Kidman Park Community Children’s Centre uses the Early Years Learning Framework (EYLF) when planning its programs.

Fundamental to the Framework is a view of children’s lives as characterised by belonging, being and becoming. From birth children are connected to family, community, culture and place. Their earliest development and learning take place through these relationships, particularly within families who are the child’s first and most influential educators. As children participate in everyday life, they develop interests and construct their identities and understandings of the world. Staff plan individual programs for every child, using information collected from various forms of observation and also information shared by families.

The following Learning Outcomes are skills, knowledge or dispositions that educators can actively promote in early childhood settings in collaboration with children and families.

Outcome 1 – Children have a strong sense of identity

  • Children feel safe, secure and supported.
  • Children develop their emerging autonomy, interdependence, resilience and sense of agency.
  • Children develop knowledgeable and confident self-identities.
  • Children learn to interact in relation to others with care, empathy and respect.

Outcome 2 – Children are connected and contribute to their world

  • Children develop a sense of belonging to groups and communities and an understanding of the reciprocal rights and responsibilities necessary for active community participation.
  • Children respond to diversity with respect.
  • Children become aware of fairness.
  • Children become socially responsible and show respect for the environment.

Outcome 3 – Children have a strong sense of wellbeing

  • Children become strong in their social and emotional wellbeing
  • Children take increasing responsibility for their own health and physical wellbeing

Outcome 4 – Children are confident and involved learners

  • Children develop dispositions for learning such as curiosity, co-operation, confidence, creativity, commitment, enthusiasm, persistence, imagination and reflexivity.
  • Children develop a range of skills and processes such as problem solving, enquiry, experimentation, hypothesizing, researching and investigating.
  • Children transfer and adapt what they have learned from one context to another.
  • Children resource their own learning through connecting with people, place, technologies and natural processed materials.
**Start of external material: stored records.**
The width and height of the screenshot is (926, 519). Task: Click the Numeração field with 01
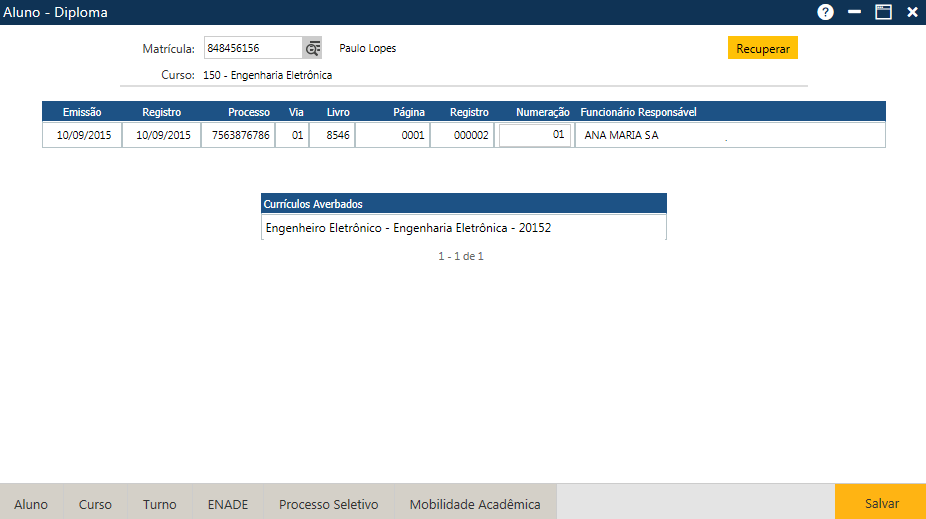(x=535, y=134)
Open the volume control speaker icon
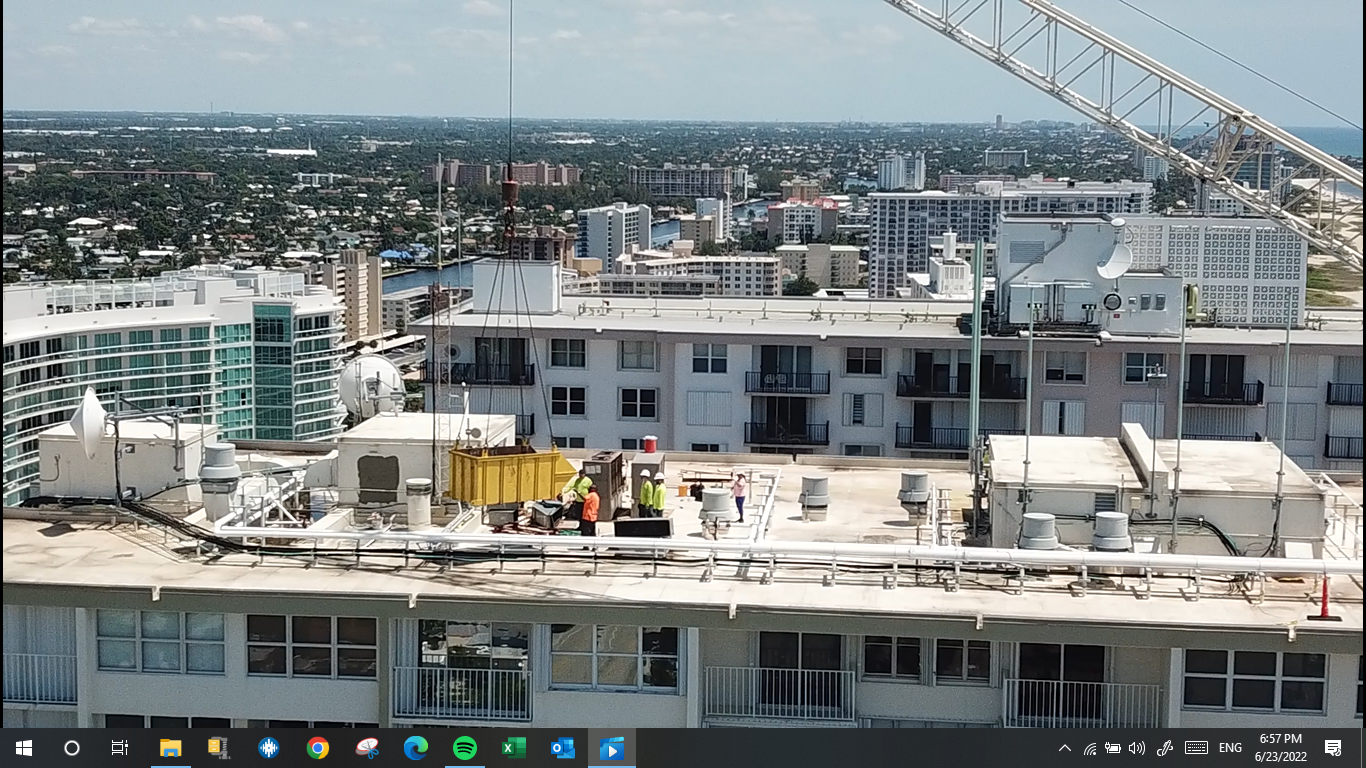 point(1137,748)
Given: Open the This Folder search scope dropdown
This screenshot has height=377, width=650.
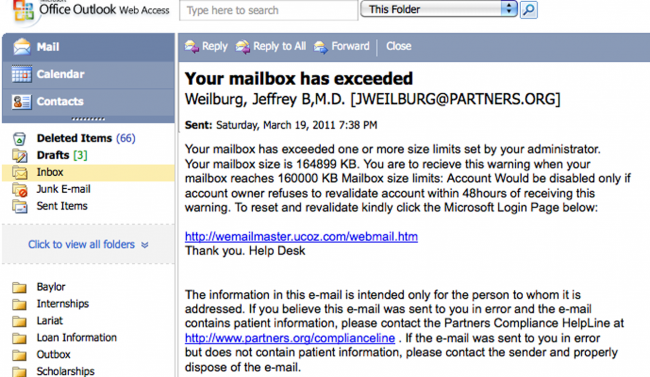Looking at the screenshot, I should pos(439,9).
Outcome 5 – Children are effective communicators

  • Children interact verbally and non-verbally with others for a range of purposes.
  • Children engage with a range of texts and gain meaning from these texts.
  • Children express ideas and make meaning using a range of media.
  • Children begin to understand how symbols and pattern systems work.
  • Children use information and communication technologies to access information, investigate ideas and represent their thinking.